Un fonctionnaire a droit à recevoir une affectation dans un délai raisonnable.

Dans un arrêt M. A… c/ Ministre des affaires étrangères en date du 6 décembre 2017 (req. n° 405841), le Conseil d’Etat vient de juger que, « sous réserve de dispositions statutaires particulières, tout fonctionnaire en activité tient de son statut le droit de recevoir, dans un délai raisonnable, une affectation correspondant à son grade ».

En l’espèce, le requérant était ambassadeur en Ouzbékistan. Le 7 mai 2010, le Président de la République a mis fin à ses fonctions.
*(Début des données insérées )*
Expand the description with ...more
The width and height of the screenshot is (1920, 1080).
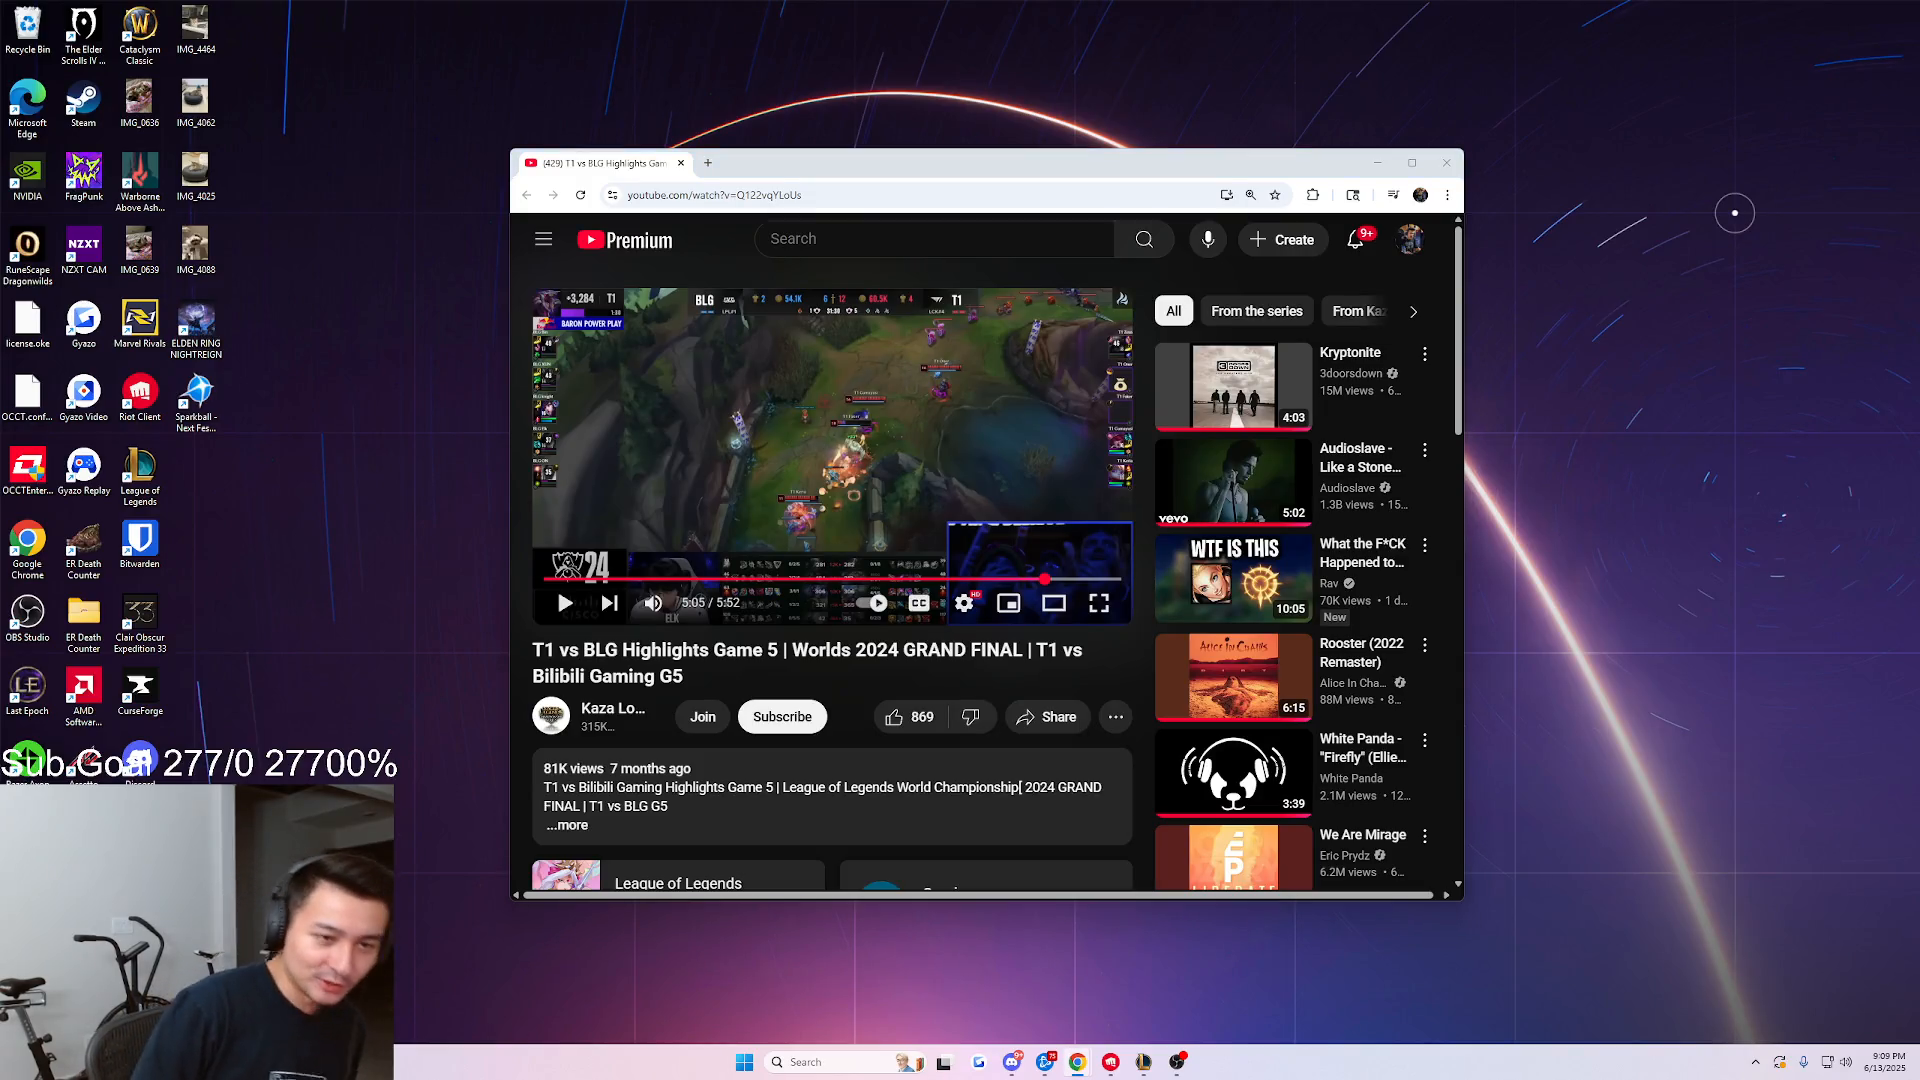(566, 825)

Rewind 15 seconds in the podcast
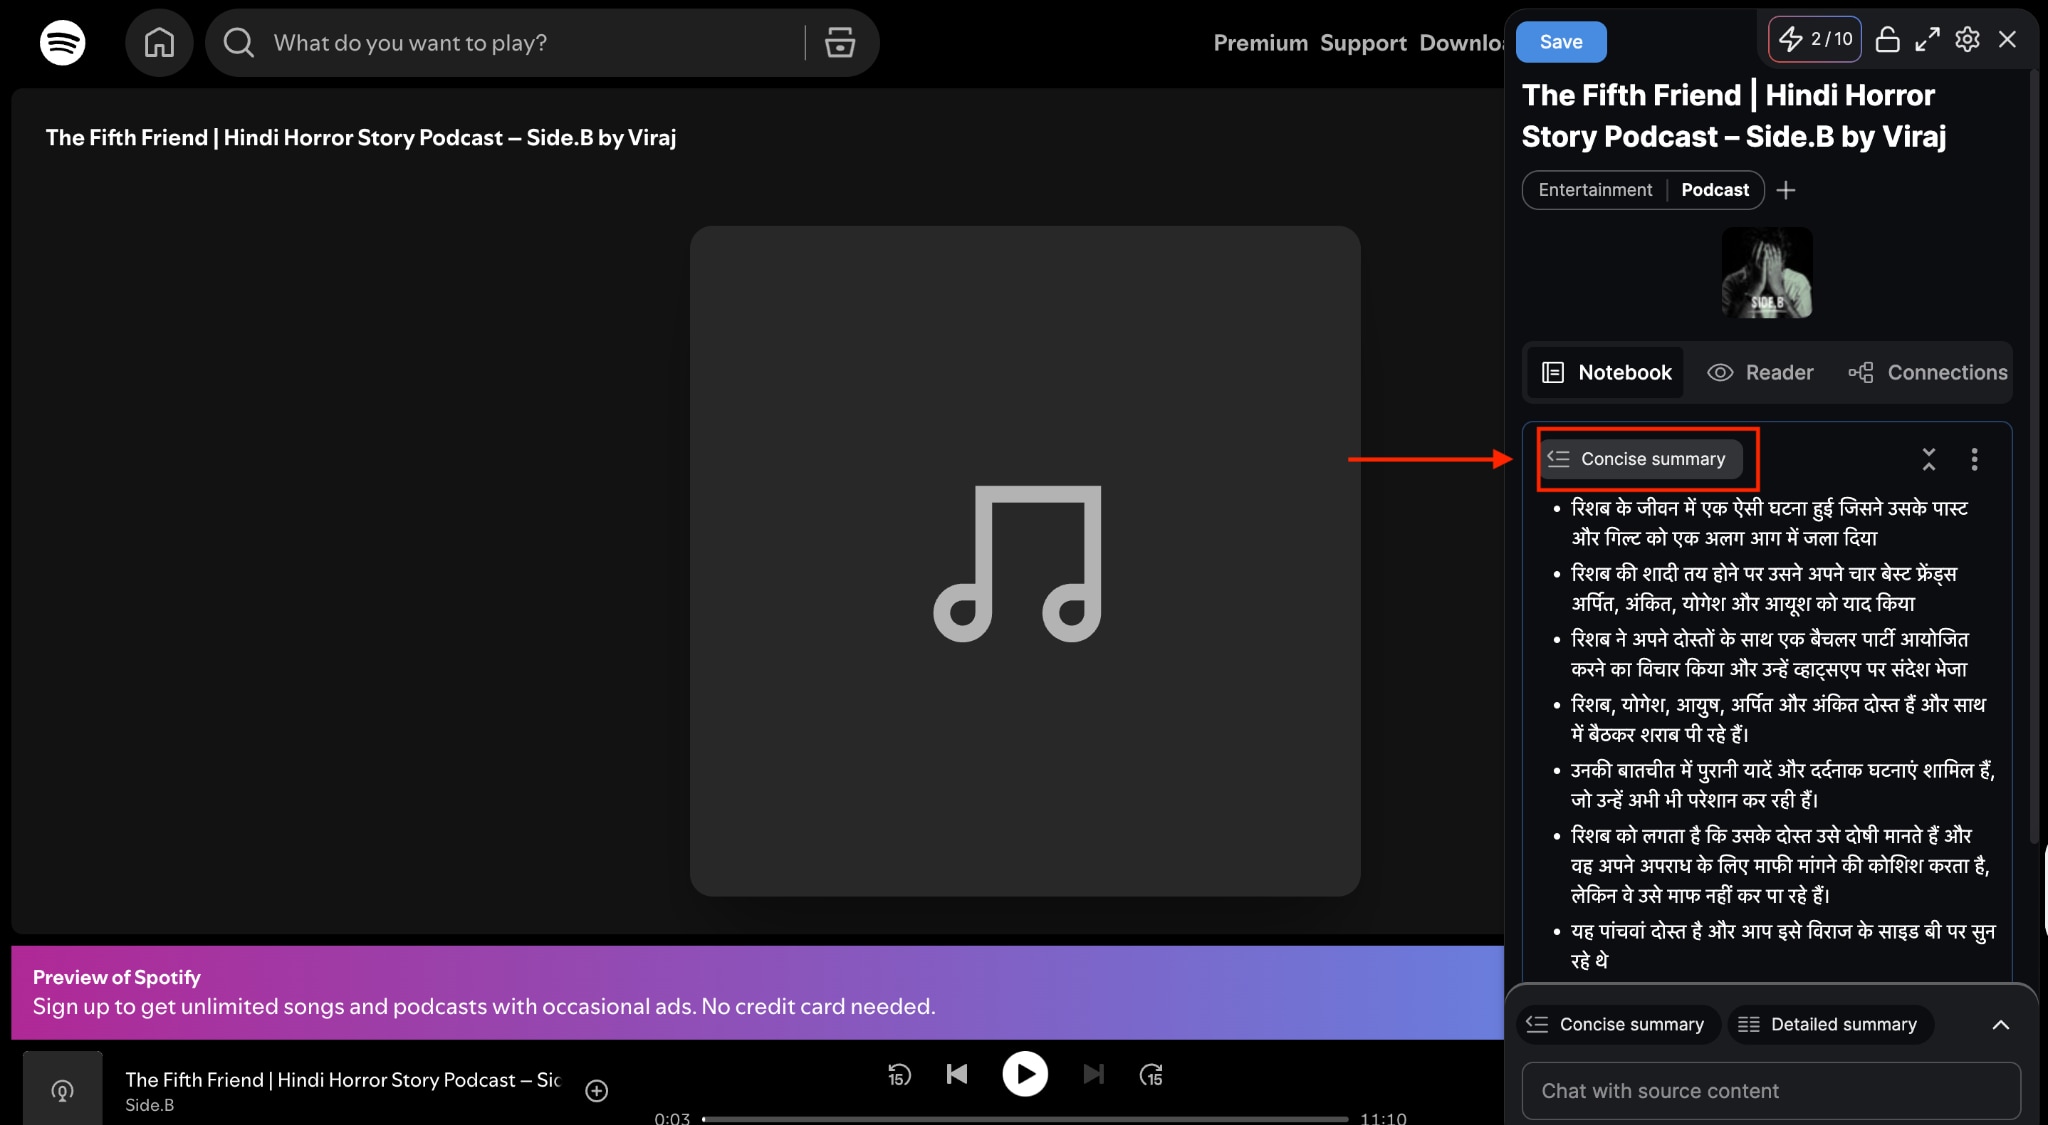pyautogui.click(x=899, y=1075)
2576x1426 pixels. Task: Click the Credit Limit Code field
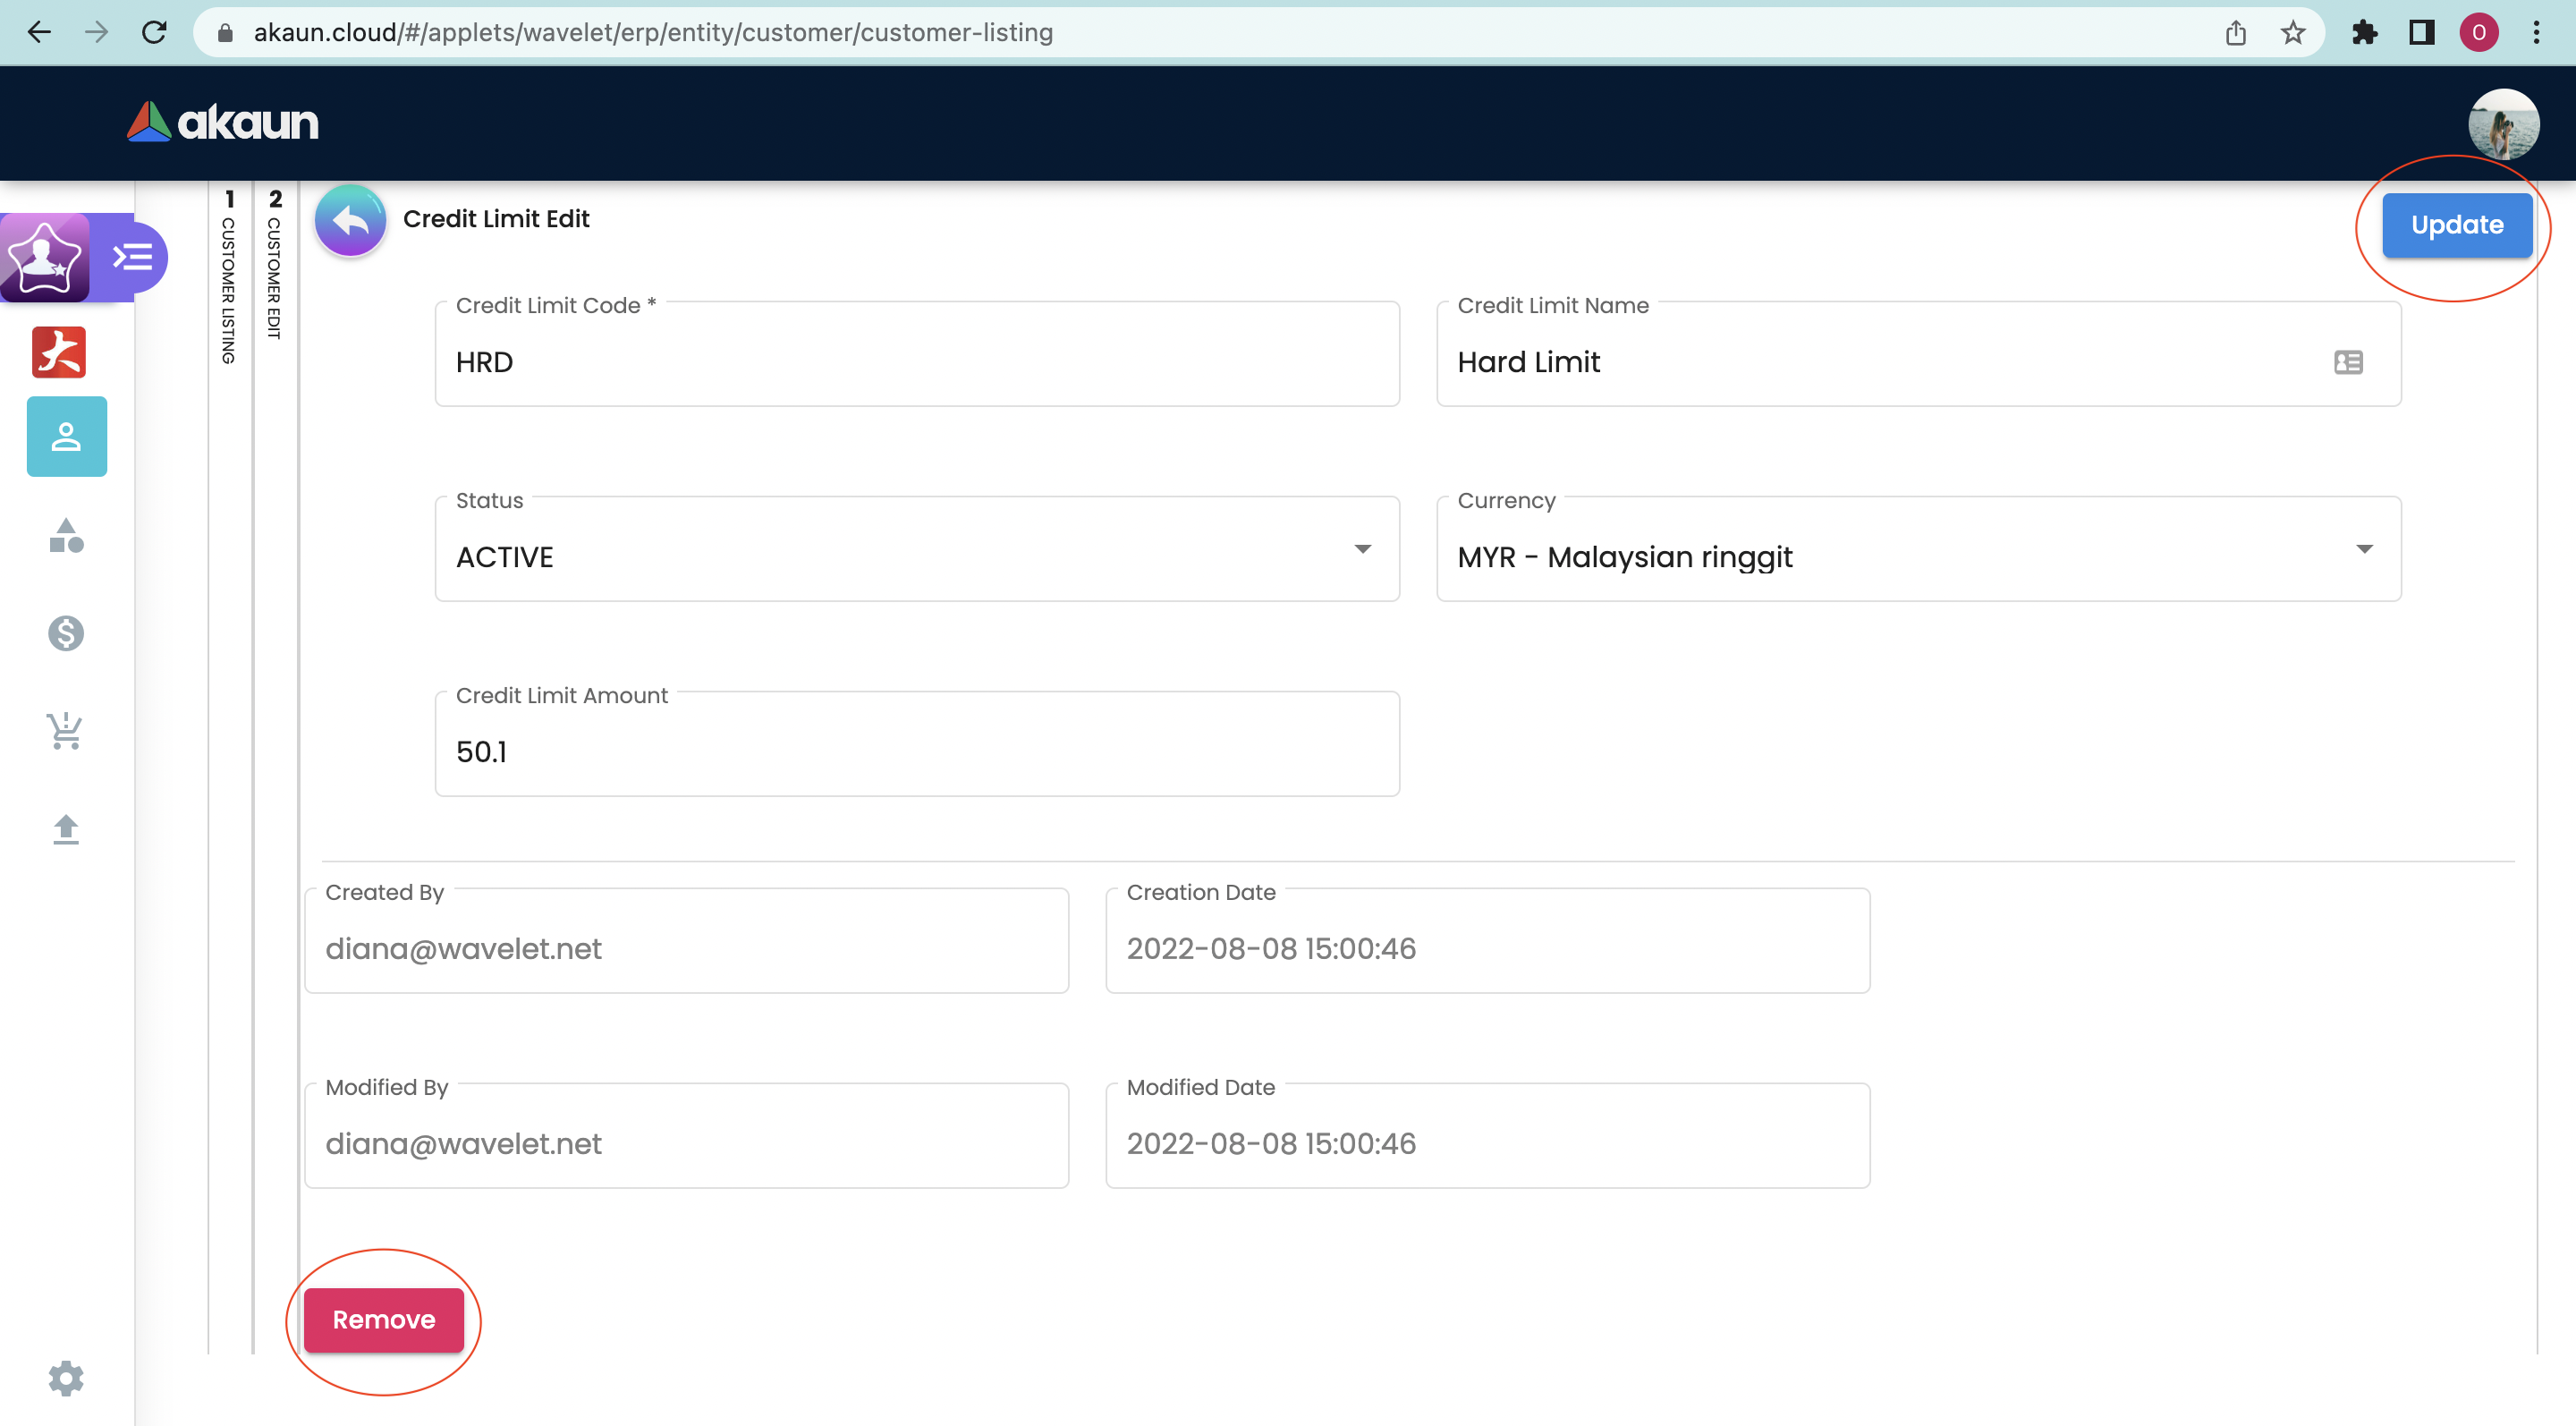[x=916, y=362]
Or, ne recevant pas d’affectation, il a en vain, au cours de l’année 2013, postulé sur plusieurs postes susceptibles de se libérer et demandé, à défaut, une affectation sur un emploi correspondant à son grade.

Alors que la cour administrative d’appel avait jugé que le délai raisonnable au terme duquel l’intéressé devait recevoir une affectation était de trois mois, le Conseil d’Etat a considéré pour sa part qu’il devait être fixé à un an compte tenu du grade de l’agent, du faible nombre d’emplois correspondant à celui-ci et de l’organisation des mutations au ministère des affaires étrangères.

Par ailleurs, l’intéressé ayant fait un recours indemnitaire pour obtenir réparation des préjudices qu’il estimait avoir subis, l’arrêt ajoute « qu’en vertu des principes généraux qui régissent la responsabilité de la puissance publique, un fonctionnaire qui a été irrégulièrement maintenu sans affectation a droit à la réparation intégrale du préjudice qu’il a effectivement subi du fait de son maintien illégal sans affectation ».

Afin de bien fixer le régime de la responsabilité administrative, le Conseil d’Etat a pris soin de préciser trois points :

  • pour déterminer l’étendue de la responsabilité de la personne publique, il est tenu compte des démarches qu’il appartient à l’intéressé d’entreprendre auprès de son administration, eu égard tant à son niveau dans la hiérarchie administrative que de la durée de la période pendant laquelle il a bénéficié d’un traitement sans exercer aucune fonction ;
  • dans ce cadre, sont indemnisables les préjudices de toute nature avec lesquels l’illégalité commise présente un lien direct de causalité ;
  • l’évaluation du montant de l’indemnité due, doit être effectuée en prenant en compte la perte des primes et indemnités dont l’intéressé a, pour la période en cause qui débute à la date d’expiration du délai raisonnable dont disposait l’administration pour lui trouver une affectation, une chance sérieuse de bénéficier, à l’exception de celles qui, eu égard à leur nature, à leur objet et aux conditions dans lesquelles elles sont versées, sont seulement destinées à compenser des frais, charges ou contraintes liés à l’exercice effectif des fonctions.